> [CHALLENGES]:
**a)** Please answer these questions about the Rougham Hall report, marking each answer to match its question:
(i) For whom was the house built?
(ii) In what year did Sir George Agnew acquire the estate?
(iii) In what year was the west tower demolished?
**b)** Proceed with the Rougham Hall report, writing on from its last line.

> [TEXT PASSAGE]:
☆ ☆ ☆ ☆

# Rougham Hall, Suffolk, November 2015.



## HughieD (Nov 27, 2015)

So I’m down in Suffolk with work. I’ve planned it so I can over-night near Rougham and take an early morning pre-work walk in the woods to the ruined house of Rougham – arguably one of the finest derelict halls in the UK. The weather is a bit crap but we can live with that as at least it’s stopped raining. So I park up and set off along the footpath. I find the point at which I have to veer off into the bushes. Five minutes later this grand red-brick ruin comes into sight through the trees. I pull out my camera and switch it on. Nothing. I open the battery compartment. Then the realisation sinks in. I was charging the battery the night before I left. I remember leaving in a hurry. So much of a hurry that I forgot to put the freshly charged battery in my camera. I give out a shriek that frightens all the resident pheasants. Then the humorous side of the situation kicks in. So thank goodness for camera phones. I spend the next hour or so finding out the limitations of my phone’s camera but – hey – at least it is a camera of sorts, there are pictures and I’ll still be able to do a report. So for this report please bear with the standard of the pictures. In the circumstances they are not too bad. Here’s the history bit:

Standing on the site of a former Jacobean manor, the Grade II listed house was built in the 1820s or 1830s in red brick for Philip Bennet to replace an earlier house on a different site. Extensions were later added in the late 19th century and during its restoration in 1878 it had added to it a staircase dated from circa 1700 taken from Finborough Hall, in Suffolk. Here’s an archive picture of the hall in its full glory in 1900:


rougham-hall-archive-1900 by HughieDW, on Flickr

In 1905 the estate was acquired by Sir George Agnew and has remained in the family's ownership since that date. At the start of WWII the house was taken over by the army but hit by a 2,000lb bomb in September 1940 during a series Luftwaffe raids on the area where an ammunition dump was being established. This is an old picture post-bombing in 1944:


RoughamHallold by HughieDW, on Flickr

The house has remained derelict since then. It was listed in 1951 and in 1975 the west tower was demolished. There’s a lovely stables block at the back with impressive clock tower. This is currently inhabited so discretion was the best part of valour here.

Anyhow – the photos are very ‘limited’ so please bear with me.
The first thing I came across was this pet(?) grave in the woods:


rougham25 by HughieDW, on Flickr

Soon the hall comes into view:


rougham24 by HughieDW, on Flickr

And that staircase:


rougham23 by HughieDW, on Flickr


rougham22 by HughieDW, on Flickr

The detail round this window is sublime:


rougham21 by HughieDW, on Flickr

The one of the two former towers that remains. You can see some of the bomb damage on this first picture if you look carefully:


rougham20 by HughieDW, on Flickr


rougham17 by HughieDW, on Flickr

Inside the tower it’s in a poor way:


rougham19 by HughieDW, on Flickr


rougham3 by HughieDW, on Flickr

And the conservatory has seen better days:


rougham18 by HughieDW, on Flickr


rougham2 by HughieDW, on Flickr

A delightful brick entrance arch:


rougham15 by HughieDW, on Flickr


rougham14 by HughieDW, on Flickr

A pair of unusual windows:


rougham13 by HughieDW, on Flickr

The second set of stairs are equally as impressive:


rougham16 by HughieDW, on Flickr

Inside the main part of the building it’s totally gone:


rougham12 by HughieDW, on Flickr

And nature taken over:


rougham11 by HughieDW, on Flickr


rougham9 by HughieDW, on Flickr


rougham8 by HughieDW, on Flickr


rougham6 by HughieDW, on Flickr

A high-and-dry fire:


rougham5 by HughieDW, on Flickr

And one of the hall’s old radiators:


rougham4 by HughieDW, on Flickr

I gave the cellars a miss on this occasion:


rougham7 by HughieDW, on Flickr

Bye bye Rougham….but I hope to return sometime with my proper camera!

☆ ☆ ☆ ☆

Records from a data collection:
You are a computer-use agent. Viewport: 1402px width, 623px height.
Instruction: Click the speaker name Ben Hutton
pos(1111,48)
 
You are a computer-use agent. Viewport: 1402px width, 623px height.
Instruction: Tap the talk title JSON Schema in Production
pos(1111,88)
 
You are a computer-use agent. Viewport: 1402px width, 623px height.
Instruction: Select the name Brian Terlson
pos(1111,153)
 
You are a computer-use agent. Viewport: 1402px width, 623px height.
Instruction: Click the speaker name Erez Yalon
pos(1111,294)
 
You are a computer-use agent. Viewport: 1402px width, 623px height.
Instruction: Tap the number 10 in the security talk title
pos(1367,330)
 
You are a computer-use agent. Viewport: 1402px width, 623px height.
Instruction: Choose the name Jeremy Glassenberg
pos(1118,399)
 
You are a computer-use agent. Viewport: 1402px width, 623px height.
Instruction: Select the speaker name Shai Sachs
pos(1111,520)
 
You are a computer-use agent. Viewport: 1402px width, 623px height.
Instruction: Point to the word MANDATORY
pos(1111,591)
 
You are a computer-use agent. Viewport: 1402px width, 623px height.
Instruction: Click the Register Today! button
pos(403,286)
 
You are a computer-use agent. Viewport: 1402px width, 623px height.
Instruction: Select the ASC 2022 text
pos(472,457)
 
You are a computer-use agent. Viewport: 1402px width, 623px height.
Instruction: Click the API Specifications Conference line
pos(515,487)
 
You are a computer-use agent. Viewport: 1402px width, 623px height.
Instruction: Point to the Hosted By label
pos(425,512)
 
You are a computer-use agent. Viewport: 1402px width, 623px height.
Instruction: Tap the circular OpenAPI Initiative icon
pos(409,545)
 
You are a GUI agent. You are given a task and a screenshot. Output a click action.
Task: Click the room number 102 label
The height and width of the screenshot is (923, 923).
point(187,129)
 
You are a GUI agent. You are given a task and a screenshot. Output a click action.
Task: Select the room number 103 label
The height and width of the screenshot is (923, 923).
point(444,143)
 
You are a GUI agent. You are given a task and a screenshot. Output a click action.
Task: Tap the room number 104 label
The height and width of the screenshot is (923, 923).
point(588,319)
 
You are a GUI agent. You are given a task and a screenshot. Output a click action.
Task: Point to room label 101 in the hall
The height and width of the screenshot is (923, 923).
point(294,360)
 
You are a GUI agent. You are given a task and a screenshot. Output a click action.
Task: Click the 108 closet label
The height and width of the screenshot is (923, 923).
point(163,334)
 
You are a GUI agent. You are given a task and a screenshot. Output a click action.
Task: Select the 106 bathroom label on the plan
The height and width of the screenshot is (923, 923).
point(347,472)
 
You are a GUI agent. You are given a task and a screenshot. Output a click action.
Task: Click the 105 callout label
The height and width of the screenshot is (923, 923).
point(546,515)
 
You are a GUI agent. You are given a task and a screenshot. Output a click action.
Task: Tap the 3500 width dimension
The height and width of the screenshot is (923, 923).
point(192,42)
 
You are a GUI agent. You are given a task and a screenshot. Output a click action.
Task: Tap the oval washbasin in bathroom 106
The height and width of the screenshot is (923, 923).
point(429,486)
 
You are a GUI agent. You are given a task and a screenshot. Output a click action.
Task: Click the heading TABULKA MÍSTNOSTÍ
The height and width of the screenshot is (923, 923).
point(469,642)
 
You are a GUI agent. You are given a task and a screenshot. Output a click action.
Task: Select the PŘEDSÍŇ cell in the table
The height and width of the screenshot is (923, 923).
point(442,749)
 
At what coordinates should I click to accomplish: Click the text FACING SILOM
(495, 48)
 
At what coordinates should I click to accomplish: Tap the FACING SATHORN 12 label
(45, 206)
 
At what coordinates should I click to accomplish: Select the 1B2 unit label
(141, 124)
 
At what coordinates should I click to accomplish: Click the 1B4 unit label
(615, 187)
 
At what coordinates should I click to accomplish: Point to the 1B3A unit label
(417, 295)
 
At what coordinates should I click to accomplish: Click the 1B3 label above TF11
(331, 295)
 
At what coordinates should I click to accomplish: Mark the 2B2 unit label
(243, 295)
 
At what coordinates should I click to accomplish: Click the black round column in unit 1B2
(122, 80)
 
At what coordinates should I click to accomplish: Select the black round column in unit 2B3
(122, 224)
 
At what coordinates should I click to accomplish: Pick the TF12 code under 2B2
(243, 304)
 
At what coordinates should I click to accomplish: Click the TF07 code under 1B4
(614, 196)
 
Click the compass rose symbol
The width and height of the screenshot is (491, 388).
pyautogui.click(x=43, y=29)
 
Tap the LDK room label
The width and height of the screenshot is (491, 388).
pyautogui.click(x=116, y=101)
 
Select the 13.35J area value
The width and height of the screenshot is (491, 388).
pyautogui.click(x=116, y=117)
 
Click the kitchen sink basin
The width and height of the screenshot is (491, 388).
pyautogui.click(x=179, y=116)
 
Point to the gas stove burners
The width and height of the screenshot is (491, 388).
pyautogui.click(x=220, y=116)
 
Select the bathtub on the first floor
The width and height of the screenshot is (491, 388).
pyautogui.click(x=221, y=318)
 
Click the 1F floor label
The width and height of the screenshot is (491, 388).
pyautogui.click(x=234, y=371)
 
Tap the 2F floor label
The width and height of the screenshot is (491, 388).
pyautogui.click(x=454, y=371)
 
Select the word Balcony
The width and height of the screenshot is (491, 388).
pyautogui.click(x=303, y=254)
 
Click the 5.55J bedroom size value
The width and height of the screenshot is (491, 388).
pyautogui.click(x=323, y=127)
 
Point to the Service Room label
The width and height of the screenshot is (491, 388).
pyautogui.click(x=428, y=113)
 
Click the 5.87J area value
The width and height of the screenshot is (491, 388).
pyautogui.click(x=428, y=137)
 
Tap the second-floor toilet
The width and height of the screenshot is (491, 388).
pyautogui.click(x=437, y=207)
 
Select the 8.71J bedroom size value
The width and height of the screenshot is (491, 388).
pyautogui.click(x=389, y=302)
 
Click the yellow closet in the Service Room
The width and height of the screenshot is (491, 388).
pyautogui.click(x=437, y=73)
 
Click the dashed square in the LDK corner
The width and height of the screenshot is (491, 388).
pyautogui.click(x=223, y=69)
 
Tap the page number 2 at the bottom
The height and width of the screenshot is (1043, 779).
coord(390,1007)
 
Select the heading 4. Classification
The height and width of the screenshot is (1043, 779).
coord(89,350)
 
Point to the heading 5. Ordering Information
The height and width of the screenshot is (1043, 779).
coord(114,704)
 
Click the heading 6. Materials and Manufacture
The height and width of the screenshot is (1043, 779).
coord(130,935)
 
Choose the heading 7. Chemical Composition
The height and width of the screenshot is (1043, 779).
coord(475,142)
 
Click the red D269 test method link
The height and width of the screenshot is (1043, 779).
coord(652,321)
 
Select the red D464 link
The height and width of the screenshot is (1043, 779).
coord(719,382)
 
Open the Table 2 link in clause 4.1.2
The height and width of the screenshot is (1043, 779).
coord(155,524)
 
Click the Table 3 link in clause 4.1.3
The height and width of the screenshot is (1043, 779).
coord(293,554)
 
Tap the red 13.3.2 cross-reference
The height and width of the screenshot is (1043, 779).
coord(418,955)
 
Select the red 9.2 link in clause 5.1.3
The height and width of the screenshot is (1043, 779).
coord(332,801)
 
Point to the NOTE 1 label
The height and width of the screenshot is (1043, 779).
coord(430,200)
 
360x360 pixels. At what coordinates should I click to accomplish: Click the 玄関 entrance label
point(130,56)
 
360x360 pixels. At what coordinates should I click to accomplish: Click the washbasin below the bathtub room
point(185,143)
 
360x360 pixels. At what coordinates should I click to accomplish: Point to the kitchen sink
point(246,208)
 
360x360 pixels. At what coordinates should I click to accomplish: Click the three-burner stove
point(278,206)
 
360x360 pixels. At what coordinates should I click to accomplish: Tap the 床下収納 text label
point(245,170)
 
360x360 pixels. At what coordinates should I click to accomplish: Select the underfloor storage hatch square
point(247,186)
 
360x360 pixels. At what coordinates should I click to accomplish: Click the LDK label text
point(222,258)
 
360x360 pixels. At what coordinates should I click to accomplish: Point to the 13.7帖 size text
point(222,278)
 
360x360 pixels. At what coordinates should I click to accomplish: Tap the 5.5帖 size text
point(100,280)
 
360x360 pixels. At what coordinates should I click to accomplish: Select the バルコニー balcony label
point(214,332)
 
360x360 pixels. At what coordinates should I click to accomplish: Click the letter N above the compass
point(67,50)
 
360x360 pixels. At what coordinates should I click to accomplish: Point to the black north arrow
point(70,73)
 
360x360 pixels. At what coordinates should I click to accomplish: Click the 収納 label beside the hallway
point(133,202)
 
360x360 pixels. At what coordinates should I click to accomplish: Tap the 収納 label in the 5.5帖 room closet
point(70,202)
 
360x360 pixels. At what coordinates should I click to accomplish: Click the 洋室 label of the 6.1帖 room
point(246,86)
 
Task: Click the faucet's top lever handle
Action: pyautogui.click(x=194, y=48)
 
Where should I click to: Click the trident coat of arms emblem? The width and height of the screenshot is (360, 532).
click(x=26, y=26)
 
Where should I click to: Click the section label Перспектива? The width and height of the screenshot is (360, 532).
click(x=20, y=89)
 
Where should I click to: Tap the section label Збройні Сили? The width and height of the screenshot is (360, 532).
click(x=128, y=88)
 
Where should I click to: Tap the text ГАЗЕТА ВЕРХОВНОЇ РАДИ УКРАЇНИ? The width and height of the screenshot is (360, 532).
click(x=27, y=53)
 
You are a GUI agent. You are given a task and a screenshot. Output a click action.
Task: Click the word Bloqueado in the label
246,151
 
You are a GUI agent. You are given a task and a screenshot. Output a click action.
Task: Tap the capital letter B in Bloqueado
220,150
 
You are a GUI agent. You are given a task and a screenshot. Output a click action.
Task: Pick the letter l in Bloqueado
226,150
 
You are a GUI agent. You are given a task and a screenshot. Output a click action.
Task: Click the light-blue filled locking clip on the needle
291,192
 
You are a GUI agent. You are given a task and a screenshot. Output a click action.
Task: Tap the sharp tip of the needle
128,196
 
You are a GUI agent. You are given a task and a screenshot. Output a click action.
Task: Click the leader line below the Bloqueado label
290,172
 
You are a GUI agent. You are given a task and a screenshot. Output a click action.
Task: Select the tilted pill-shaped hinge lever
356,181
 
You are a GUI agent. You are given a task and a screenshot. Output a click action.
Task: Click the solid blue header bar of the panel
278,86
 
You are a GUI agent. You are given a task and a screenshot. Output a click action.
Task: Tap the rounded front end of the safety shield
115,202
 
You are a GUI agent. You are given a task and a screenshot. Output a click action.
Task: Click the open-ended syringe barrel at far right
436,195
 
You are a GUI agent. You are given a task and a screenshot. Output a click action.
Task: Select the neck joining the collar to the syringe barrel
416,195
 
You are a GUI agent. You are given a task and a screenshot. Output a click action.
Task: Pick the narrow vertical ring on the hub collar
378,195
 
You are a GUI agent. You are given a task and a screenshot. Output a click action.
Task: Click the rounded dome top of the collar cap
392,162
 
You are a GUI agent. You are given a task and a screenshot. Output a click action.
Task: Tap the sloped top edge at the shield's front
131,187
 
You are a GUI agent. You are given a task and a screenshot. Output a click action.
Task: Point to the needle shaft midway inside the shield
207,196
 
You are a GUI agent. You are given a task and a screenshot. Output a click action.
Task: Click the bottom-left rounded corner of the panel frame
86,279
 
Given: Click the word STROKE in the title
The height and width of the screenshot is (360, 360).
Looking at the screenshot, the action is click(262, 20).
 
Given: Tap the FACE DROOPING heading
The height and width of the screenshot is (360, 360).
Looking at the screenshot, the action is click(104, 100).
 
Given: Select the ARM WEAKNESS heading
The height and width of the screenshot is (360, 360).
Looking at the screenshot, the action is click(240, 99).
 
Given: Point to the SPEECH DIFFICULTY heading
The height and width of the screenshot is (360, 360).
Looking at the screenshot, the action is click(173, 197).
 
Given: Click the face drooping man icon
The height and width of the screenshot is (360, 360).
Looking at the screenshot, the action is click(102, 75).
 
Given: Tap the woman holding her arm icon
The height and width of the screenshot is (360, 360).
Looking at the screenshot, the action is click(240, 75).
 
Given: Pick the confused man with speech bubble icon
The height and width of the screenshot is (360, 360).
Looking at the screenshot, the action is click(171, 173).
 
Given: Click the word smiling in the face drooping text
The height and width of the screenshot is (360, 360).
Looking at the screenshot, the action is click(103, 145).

☆ ☆ ☆ ☆

> [SOLVED TASKS]:
**a)**
(i) Philip Bennet
(ii) 1905
(iii) 1975

**b)**
rougham26 by HughieDW, on Flickr


----------



## krela (Nov 28, 2015)

Looks good to me, although a bit of a deathtrap by the looks.


----------



## Rubex (Nov 28, 2015)

What a fantastic looking building HughieD! Lovely photos


----------



## HughieD (Nov 28, 2015)

Rubex said:


> What a fantastic looking building HughieD! Lovely photos



Cheers Rubex. Put it on your list as it's a fab place.


----------



## thorfrun (Nov 28, 2015)

what a lovely old hall, you got better pictures off your phone than i do off my camera


----------



## Mikeymutt (Nov 28, 2015)

nice one hughie..it's a great place this one.shame it was chucking it down with rain when I went last year.nice report there.


----------



## Bones out (Nov 28, 2015)

You nailed it with the phone but - what! No safe door shot?


----------



## HughieD (Nov 28, 2015)

Bones out said:


> You nailed it with the phone but - what! No safe door shot?



Is there a safe there?

EDIT: Ah yes, that safe door. Missed it I'm afraid!


----------



## Trinpaul (Nov 28, 2015)

Looks great, it really must have been a sight back in it's day.


----------



## The Wombat (Nov 29, 2015)

Good set there Hughie
What was once a magnificent building is looking a tad dangerous now


----------



## tumble112 (Nov 29, 2015)

That is a wonderful building, I really like the steps and isn't that radiator fantastic? Great work with your phone btw, forgetting a camera battery is an experience I can well relate to.


----------



## HughieD (Nov 29, 2015)

Sludden said:


> That is a wonderful building, I really like the steps and isn't that radiator fantastic? Great work with your phone btw, forgetting a camera battery is an experience I can well relate to.



Ha ha, you too eh? Cheers Sludden. I guess it goes to show if you make the best use of what you have got you can still get by!


----------



## URBANMYTH (Nov 30, 2015)

Really good report great photos!!


----------



## HughieD (Dec 1, 2015)

URBANMYTH said:


> Really good report great photos!!



Cheers Urbanmyth!


----------



## UrbanX (Dec 1, 2015)

Nice one, hats off for you persisting and getting it on your phone, all the shots are still beautifully composed. Love the pano shot at the end too! 
Brilliant, thanks for sharing


----------



## flyboys90 (Dec 1, 2015)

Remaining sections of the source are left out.